→ INFORMATION SUPPLIED:
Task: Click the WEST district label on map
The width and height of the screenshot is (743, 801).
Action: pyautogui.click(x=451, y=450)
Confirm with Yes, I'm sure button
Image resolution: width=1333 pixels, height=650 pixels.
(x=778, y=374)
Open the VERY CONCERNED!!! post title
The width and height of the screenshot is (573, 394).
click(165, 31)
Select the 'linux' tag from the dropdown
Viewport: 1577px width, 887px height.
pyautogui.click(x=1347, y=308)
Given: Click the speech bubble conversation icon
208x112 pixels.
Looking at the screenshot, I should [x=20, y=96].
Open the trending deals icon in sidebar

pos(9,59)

* * *

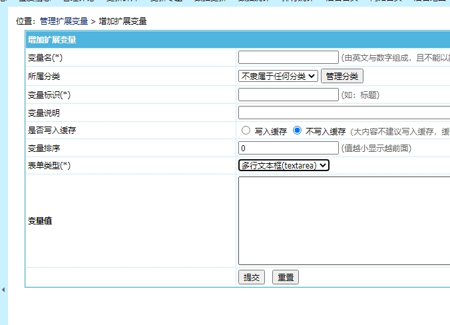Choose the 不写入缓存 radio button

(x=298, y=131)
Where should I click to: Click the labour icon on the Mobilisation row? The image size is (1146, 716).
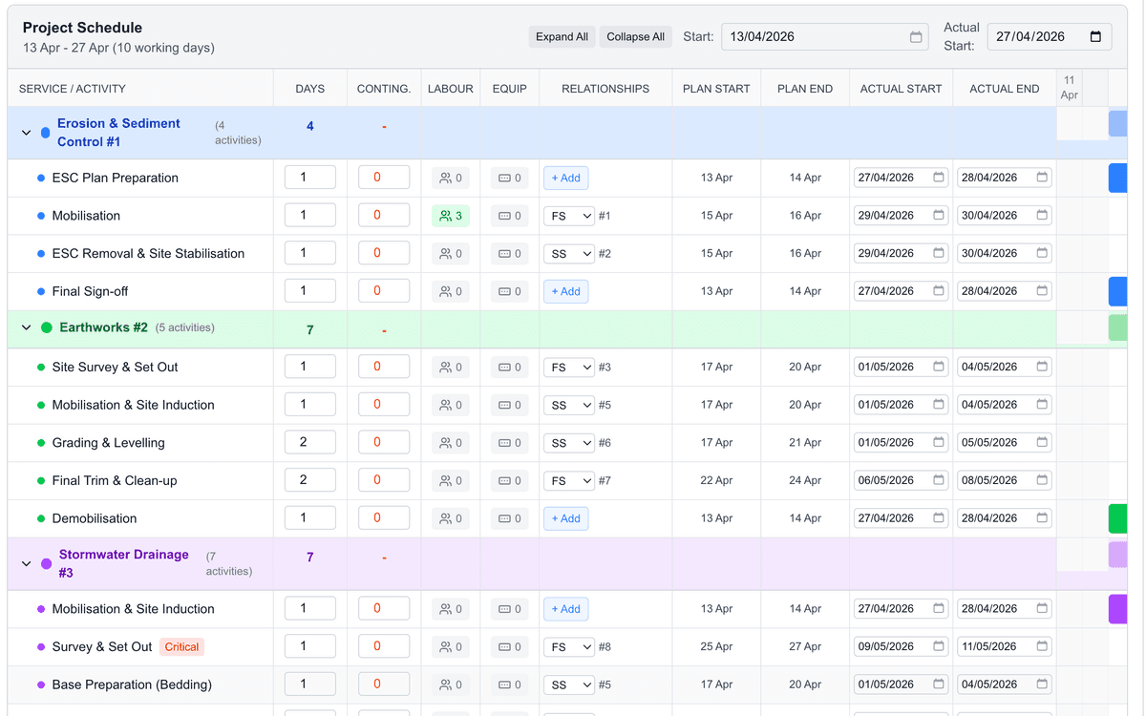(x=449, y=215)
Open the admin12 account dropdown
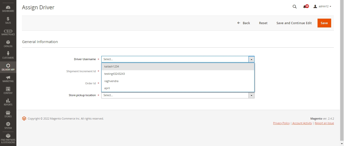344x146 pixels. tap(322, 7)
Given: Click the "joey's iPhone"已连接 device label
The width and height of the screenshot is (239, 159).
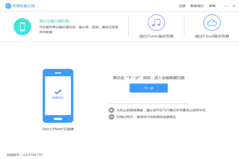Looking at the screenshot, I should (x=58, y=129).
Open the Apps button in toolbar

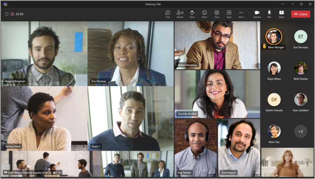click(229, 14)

→ EXERCISE AIM: When you find a line in the records that contains the word "label", copy it.

→ PROBLEM SOLUTION:
Task: Click the WEST district label on map
Given: Click the "joey's iPhone"已连接 device label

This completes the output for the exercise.